At this stage, you should be practiced in completing three complete sets of our series.
However, if you are struggling, just drop the reps from 20 to 10.
Stay in the comfort zone for the moment. When you feel ready, then just work a little harder and gradually increase the reps — the old saying “no pain, no gain” doesn’t really apply here.
If you push too far too soon, or if you go beyond your current fitness level, you may end up getting injured.
So always train safely if you are in a class or gym setting. Stop when you feel discomfort or pain, it’s your body’s way of warning you to take care.
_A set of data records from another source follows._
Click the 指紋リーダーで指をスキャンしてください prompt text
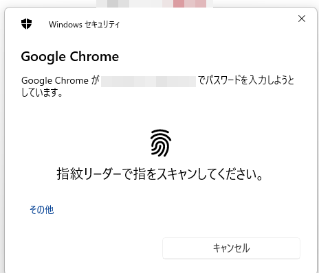Screen dimensions: 319x273 pyautogui.click(x=160, y=174)
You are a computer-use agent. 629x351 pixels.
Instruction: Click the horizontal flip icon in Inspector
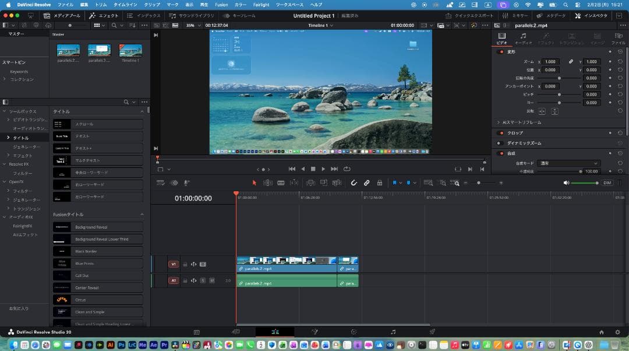(542, 111)
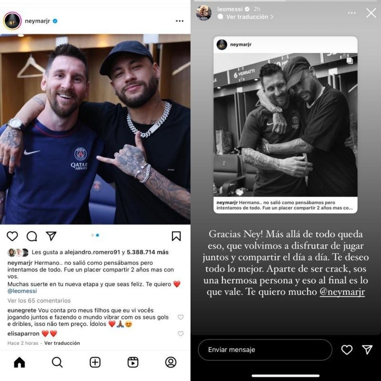The width and height of the screenshot is (381, 381).
Task: Open the story's three-dot options menu
Action: point(351,13)

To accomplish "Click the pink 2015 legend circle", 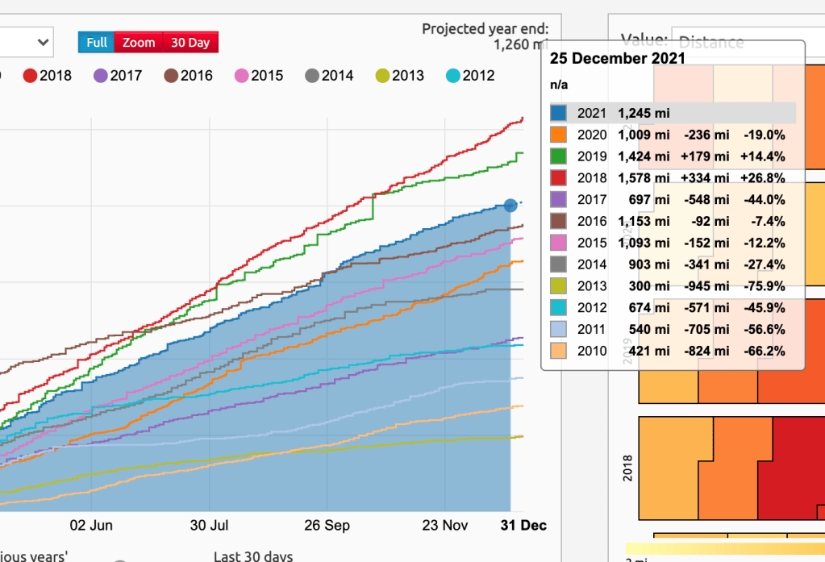I will 241,76.

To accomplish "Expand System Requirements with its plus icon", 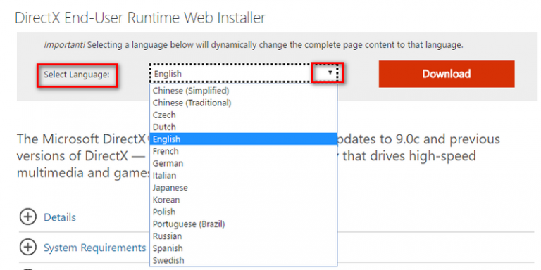I will click(x=28, y=248).
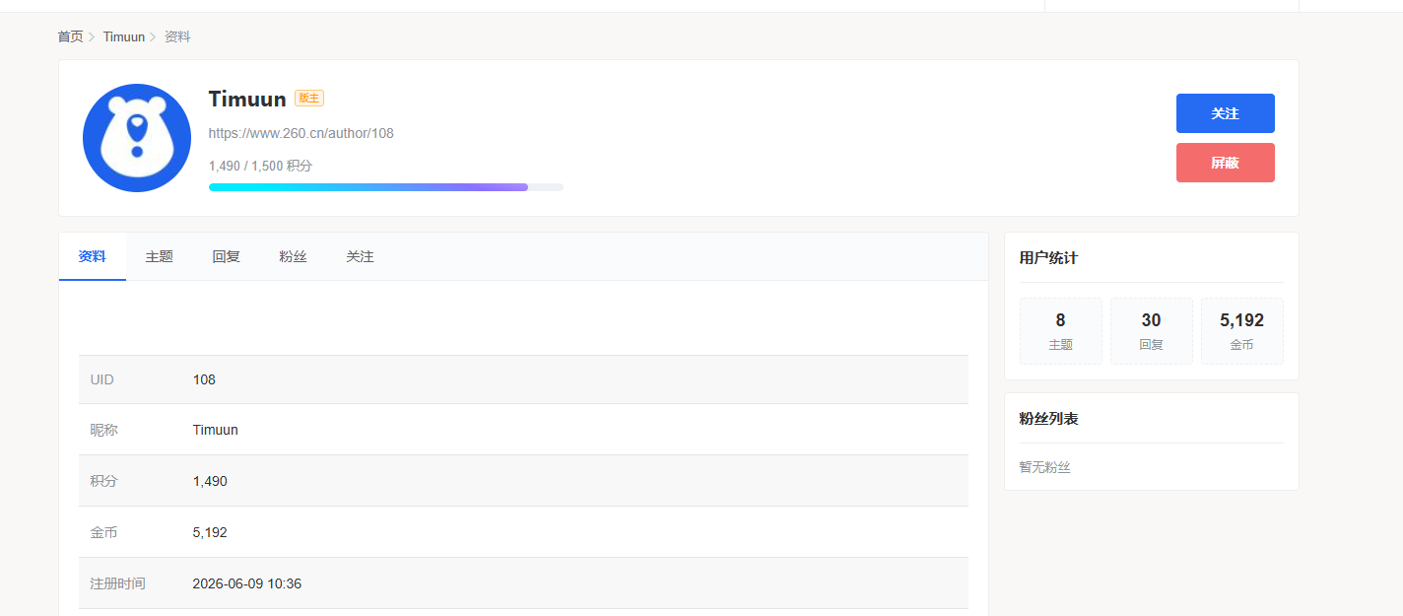Click the 8 主题 statistic box
The width and height of the screenshot is (1403, 616).
1060,331
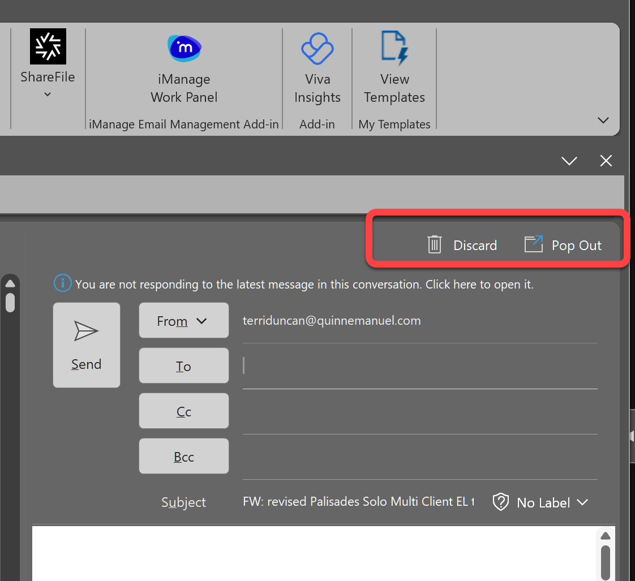Viewport: 635px width, 581px height.
Task: Click the sensitivity shield icon next to No Label
Action: 501,502
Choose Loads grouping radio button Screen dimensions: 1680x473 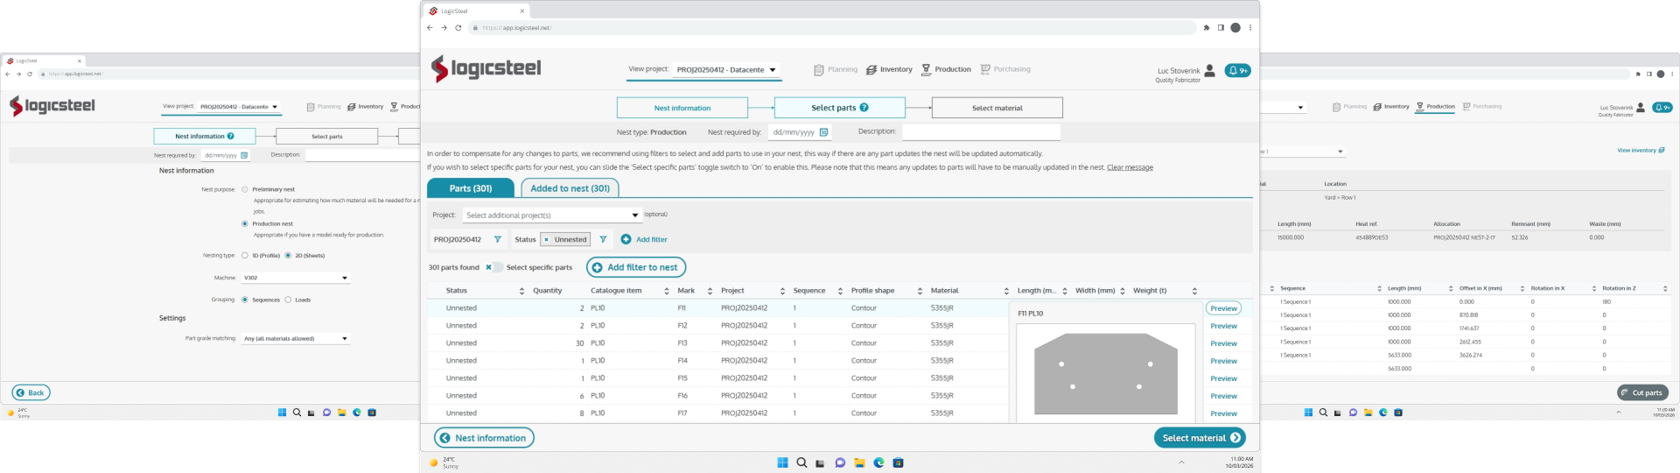(288, 300)
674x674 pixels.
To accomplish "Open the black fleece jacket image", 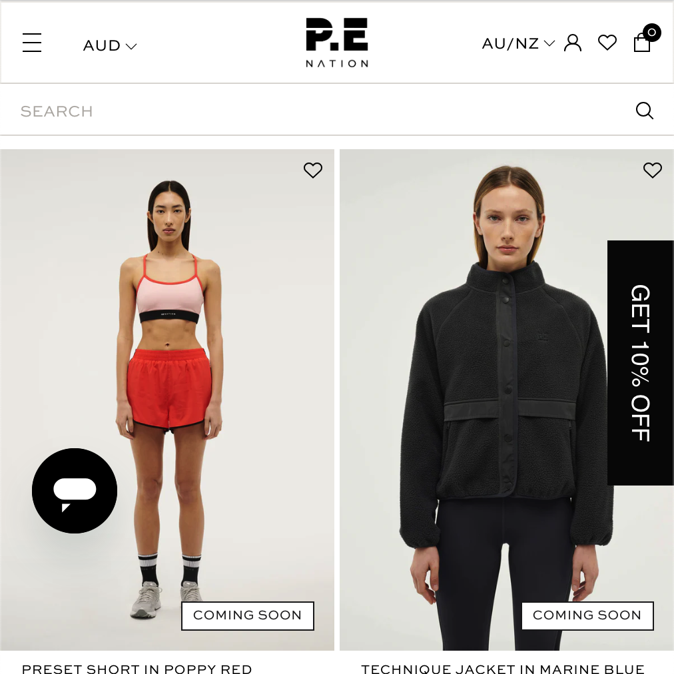I will tap(507, 400).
Many trainers try and use intimidation in a class — they scream and shout and embarrass the client. This works for some people, but only for those who can handle a teacher belittling them, and perhaps those who are super fit to begin with and want to be pushed.
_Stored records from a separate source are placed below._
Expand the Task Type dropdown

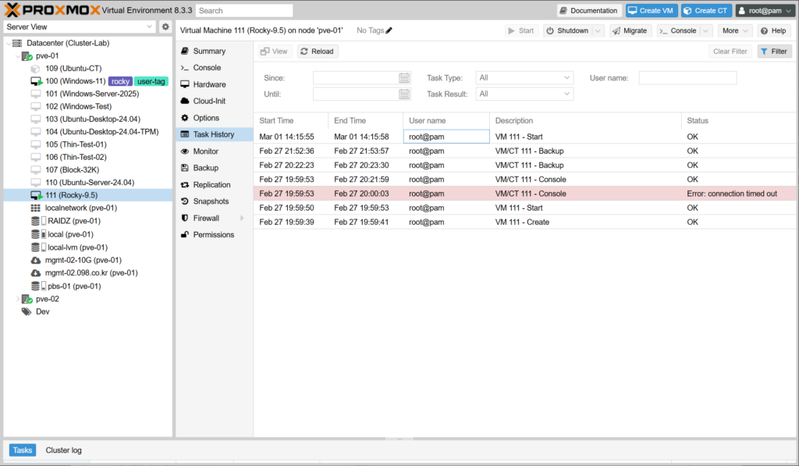pos(566,78)
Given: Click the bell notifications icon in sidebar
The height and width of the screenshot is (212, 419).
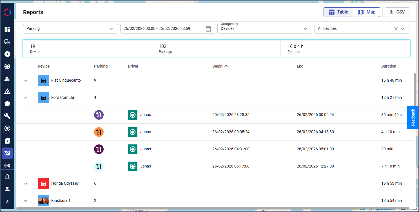Looking at the screenshot, I should pyautogui.click(x=7, y=177).
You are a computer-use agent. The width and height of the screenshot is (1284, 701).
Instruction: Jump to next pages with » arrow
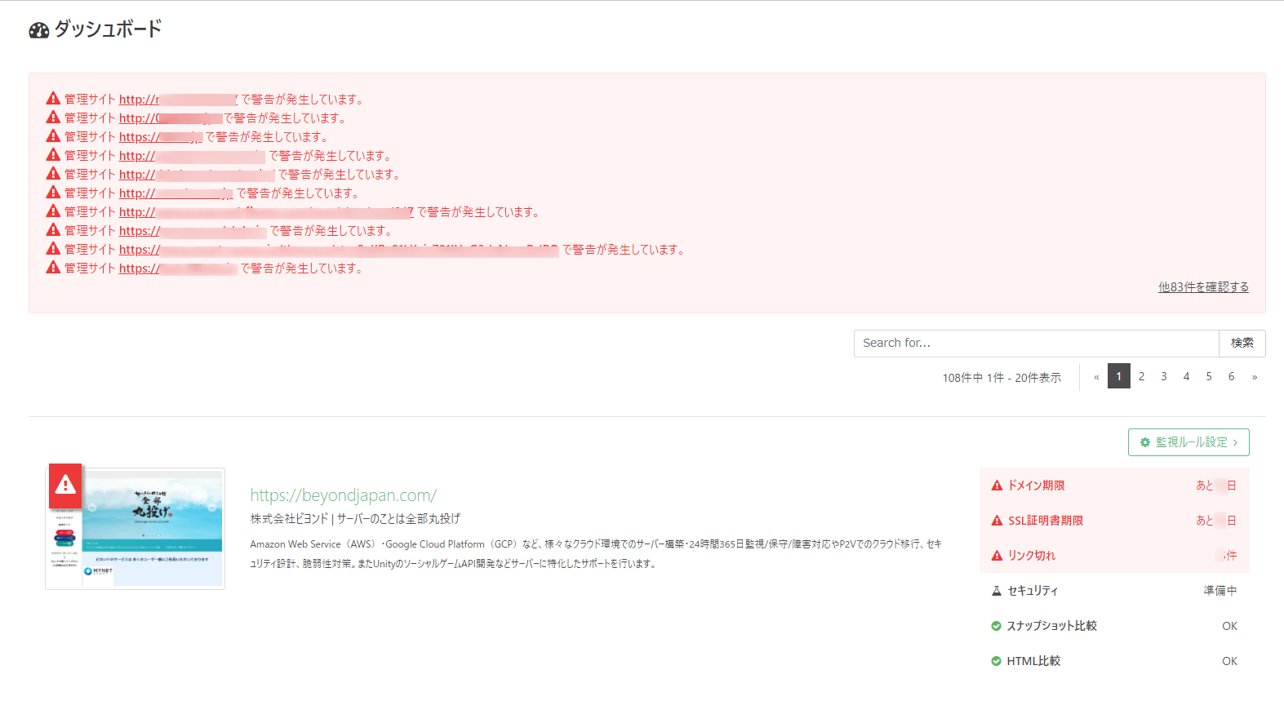(1254, 376)
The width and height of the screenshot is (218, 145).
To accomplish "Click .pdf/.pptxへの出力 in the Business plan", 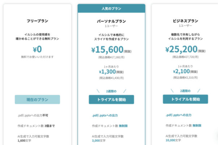I will (x=180, y=116).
The majority of clients would hate this happening to them, so don’t feel embarrassed. Stop if you don’t feel well or if your legs are burning from squats.
Pushing beyond your limits is great for making progress in any walk of life, but in exercise, you should slowly increase the intensity over time.
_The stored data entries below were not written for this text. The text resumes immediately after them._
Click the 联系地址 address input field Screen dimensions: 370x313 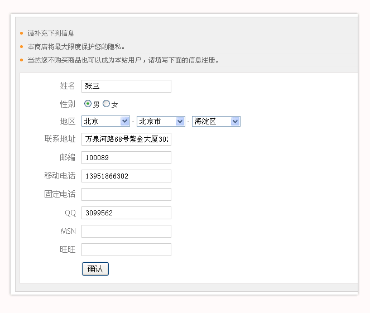click(126, 139)
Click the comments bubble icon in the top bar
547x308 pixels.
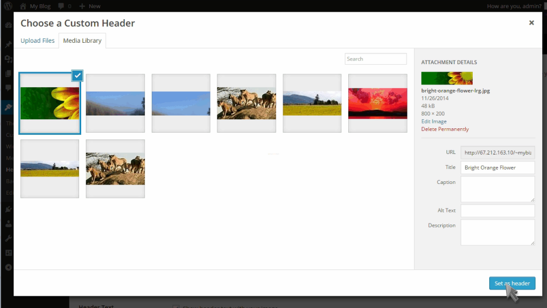click(x=60, y=6)
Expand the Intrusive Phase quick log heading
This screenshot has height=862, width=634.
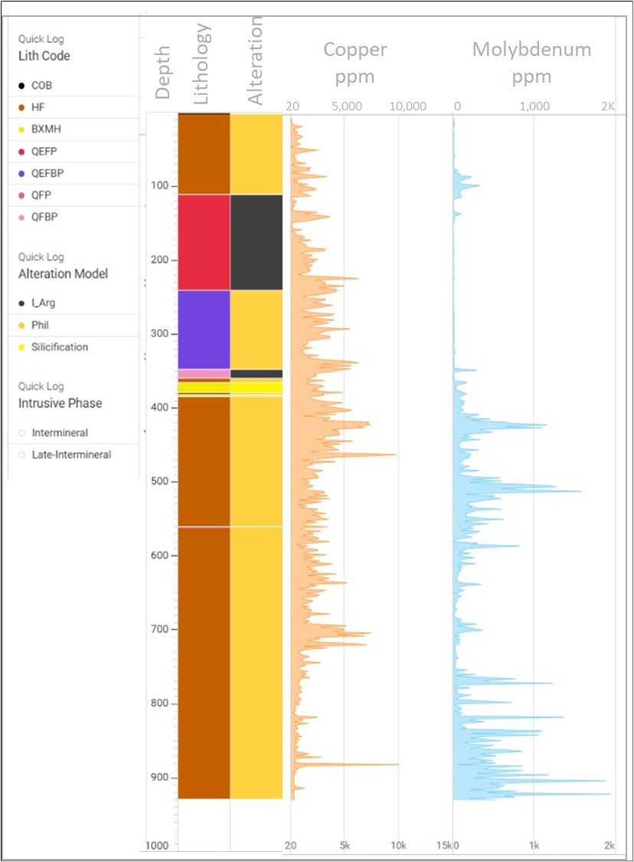tap(60, 403)
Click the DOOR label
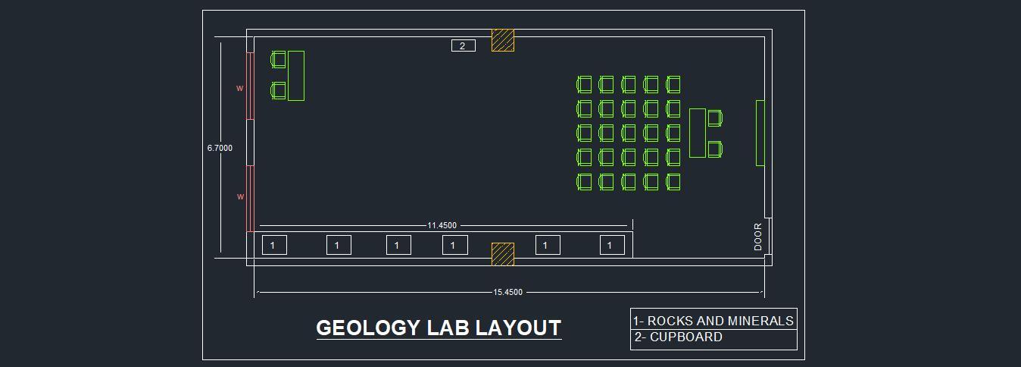This screenshot has width=1021, height=367. [x=758, y=237]
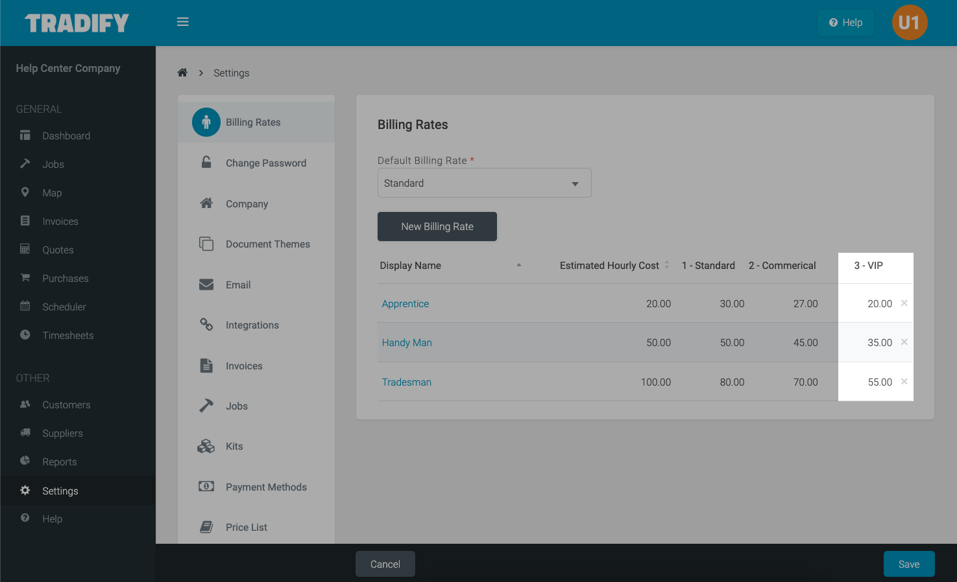Remove Handy Man's VIP rate with the x
Viewport: 957px width, 582px height.
904,342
This approach will always win out as opposed to someone training like mad every day of the week for a few weeks then burning out, forcing them to stop for a while before resuming their routine again.
Keep your programme going two or three times on a weekly basis. This will achieve better results in the long run, so stay focused and a strong core will be your reward at the end.
For more info, telephone: 01 661 6195; email: info@henry fitnesscentre; com; or see www.henryfitnesscentre.com
Plank Roll outs with wall
Stand with straight legs and hold the roller on the floor with straight arms. Roll your body out until you are holding the roller under your shoulders with the body in a straight line and the stomach engaged. Use the wall as a stopping point.
Back and glute extensions
Lie face-down and hold the roller at your head.
Tighten the tummy and roll your hands away, lifting your chest off the floor. At the same time, squeeze your bum and lift your legs off the floor. Hold and repeat.
Position yourself on your hands and knees while holding the roller under your shoulders.
Tuck your head and tail bone under while pushing your upper back the opposite way towards the ceiling. Stretch the upper back and breathe deeply.
Position yourself on your hands and knees while holding the roller under your shoulders. Sit back onto your heels while stretching your hands out. Stretch your upper back.